O candidato presidencial André Ventura foi o orador convidado do almoço-debate promovido pelo International Club of Portugal, onde defendeu uma rutura com o atual sistema político e afirmou pretender ser recordado como “herdeiro de Francisco Sá Carneiro”, evocando a coragem e o inconformismo do fundador do PSD.
André Ventura, foi o orador e convidado de honra do almoço-debate promovido pelo International Club of Portugal, realizado no dia 4 de novembro, sob o tema “Portugal e o futuro do sistema político”.
Durante a sessão, Ventura afirmou que, caso venha a ser eleito, pretende ser recordado como “herdeiro de Francisco Sá Carneiro”, antigo primeiro-ministro e fundador do PSD. “O Sá Carneiro chegou a estar contra o seu próprio partido, por achar que o país ia no caminho errado (…). Daqui a 30 anos dirão que o André Ventura era, na altura, muito calmo e muito moderado. E outros dirão que era o Chega, na altura, quem fazia a mossa e a revolução e a transição e a transformação”, destacou.

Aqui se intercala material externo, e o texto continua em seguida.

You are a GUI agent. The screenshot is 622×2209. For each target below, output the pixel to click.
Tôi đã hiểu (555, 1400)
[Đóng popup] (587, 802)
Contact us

Reconhecendo que as ideias do histórico social-democrata eram diferentes das suas, sublinhou, contudo, a coragem de Sá Carneiro “para defender o que acreditava, mesmo que isso implicasse contrariar o próprio partido”.
Ventura assegurou ainda que não irá adotar um discurso moderado nesta corrida presidencial, afirmando, ao parafrasear um versículo bíblico, que “aos mornos, Deus vomita”, motivo pelo qual prefere “ser quem é”.
Na sua intervenção, dirigiu críticas aos principais adversários nesta eleição, nomeadamente Henrique Gouveia e Melo e Luís Marques Mendes. Referindo-se ao primeiro, afirmou que “sempre que Gouveia e Melo fala, adormece qualquer pessoa”, criticando as declarações em que o ex-chefe da Armada defende a não discriminação racial. “Se é para dizer que em Portugal somos todos iguais, sejam imigrantes ou não, tenham sido condenados por corrupção ou não, sejam de Bangladesh ou de Lisboa, não precisava de concorrer a Belém”, ironizou.
André Ventura considerou que as sondagens demonstram “que o país quer uma alternativa que abane o sistema” e reiterou estar “farto de políticos de plástico que dizem o que acham que as pessoas querem ouvir naquele momento”.
Questionando uma das ideias mais repetidas no discurso político nacional, afirmou: “De que nos valem andar a dizer ‘precisamos de crescer, precisamos de crescer’ sem nenhuma ideia nova sobre o que é a economia?”.
Com críticas diretas aos seus adversários e à falta de visão na política nacional, André Ventura reafirmou a intenção de manter um discurso frontal e disruptivo, apresentando-se como o candidato disposto a desafiar o sistema e a provocar a mudança que, segundo defende, o país exige.